> PROBLEM TO SOLVE
A word-for-word repetition of all the entries is needed.

[Dataset entries]
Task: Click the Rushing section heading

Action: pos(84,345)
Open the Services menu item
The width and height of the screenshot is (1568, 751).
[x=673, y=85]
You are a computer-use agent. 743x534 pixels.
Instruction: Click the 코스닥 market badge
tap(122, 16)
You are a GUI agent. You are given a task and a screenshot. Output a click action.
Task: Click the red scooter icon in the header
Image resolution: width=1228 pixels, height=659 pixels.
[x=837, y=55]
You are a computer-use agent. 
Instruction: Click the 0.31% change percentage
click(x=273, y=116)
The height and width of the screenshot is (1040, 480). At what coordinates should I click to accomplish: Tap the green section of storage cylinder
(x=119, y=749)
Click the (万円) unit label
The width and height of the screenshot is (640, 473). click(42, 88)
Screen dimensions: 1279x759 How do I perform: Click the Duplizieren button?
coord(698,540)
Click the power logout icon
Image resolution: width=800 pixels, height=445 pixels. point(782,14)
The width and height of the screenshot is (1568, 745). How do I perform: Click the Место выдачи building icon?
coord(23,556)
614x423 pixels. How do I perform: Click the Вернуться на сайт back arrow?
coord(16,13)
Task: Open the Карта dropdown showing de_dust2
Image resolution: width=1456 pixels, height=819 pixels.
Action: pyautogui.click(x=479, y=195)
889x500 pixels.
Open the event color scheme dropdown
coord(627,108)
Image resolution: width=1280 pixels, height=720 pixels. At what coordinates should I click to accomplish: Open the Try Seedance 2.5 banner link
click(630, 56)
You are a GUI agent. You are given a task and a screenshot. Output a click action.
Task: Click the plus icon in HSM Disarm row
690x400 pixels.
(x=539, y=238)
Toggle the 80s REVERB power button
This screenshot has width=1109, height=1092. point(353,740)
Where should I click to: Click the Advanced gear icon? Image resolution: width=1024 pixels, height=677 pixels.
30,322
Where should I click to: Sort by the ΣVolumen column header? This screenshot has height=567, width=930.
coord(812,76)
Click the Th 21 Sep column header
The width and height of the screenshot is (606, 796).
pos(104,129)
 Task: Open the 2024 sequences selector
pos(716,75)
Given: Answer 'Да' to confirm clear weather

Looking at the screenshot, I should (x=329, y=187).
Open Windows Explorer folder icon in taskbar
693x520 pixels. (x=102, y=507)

> EXERCISE RESULT
Task: Click the Rushing section heading

Action: pos(84,345)
Open the Services menu item
The width and height of the screenshot is (1568, 751).
[x=673, y=85]
You are a computer-use agent. 743x534 pixels.
Instruction: Click the 코스닥 market badge
tap(122, 16)
You are a GUI agent. You are given a task and a screenshot. Output a click action.
Task: Click the red scooter icon in the header
Image resolution: width=1228 pixels, height=659 pixels.
[x=837, y=55]
You are a computer-use agent. 
Instruction: Click the 0.31% change percentage
click(x=273, y=116)
The height and width of the screenshot is (1040, 480). At what coordinates should I click to accomplish: Tap the green section of storage cylinder
(x=119, y=749)
Click the (万円) unit label
The width and height of the screenshot is (640, 473). click(42, 88)
Screen dimensions: 1279x759 How do I perform: Click the Duplizieren button?
coord(698,540)
Click the power logout icon
Image resolution: width=800 pixels, height=445 pixels. point(782,14)
The width and height of the screenshot is (1568, 745). How do I perform: Click the Место выдачи building icon?
coord(23,556)
614x423 pixels. How do I perform: Click the Вернуться на сайт back arrow?
coord(16,13)
Task: Open the Карта dropdown showing de_dust2
Image resolution: width=1456 pixels, height=819 pixels.
Action: pyautogui.click(x=479, y=195)
889x500 pixels.
Open the event color scheme dropdown
coord(627,108)
Image resolution: width=1280 pixels, height=720 pixels. At what coordinates should I click to accomplish: Open the Try Seedance 2.5 banner link
click(630, 56)
You are a GUI agent. You are given a task and a screenshot. Output a click action.
Task: Click the plus icon in HSM Disarm row
690x400 pixels.
(x=539, y=238)
Toggle the 80s REVERB power button
This screenshot has width=1109, height=1092. point(353,740)
Where should I click to: Click the Advanced gear icon? Image resolution: width=1024 pixels, height=677 pixels.
30,322
Where should I click to: Sort by the ΣVolumen column header? This screenshot has height=567, width=930.
coord(812,76)
Click the Th 21 Sep column header
The width and height of the screenshot is (606, 796).
pos(104,129)
 Task: Open the 2024 sequences selector
pos(716,75)
Given: Answer 'Да' to confirm clear weather

Looking at the screenshot, I should (x=329, y=187).
Open Windows Explorer folder icon in taskbar
693x520 pixels. (x=102, y=507)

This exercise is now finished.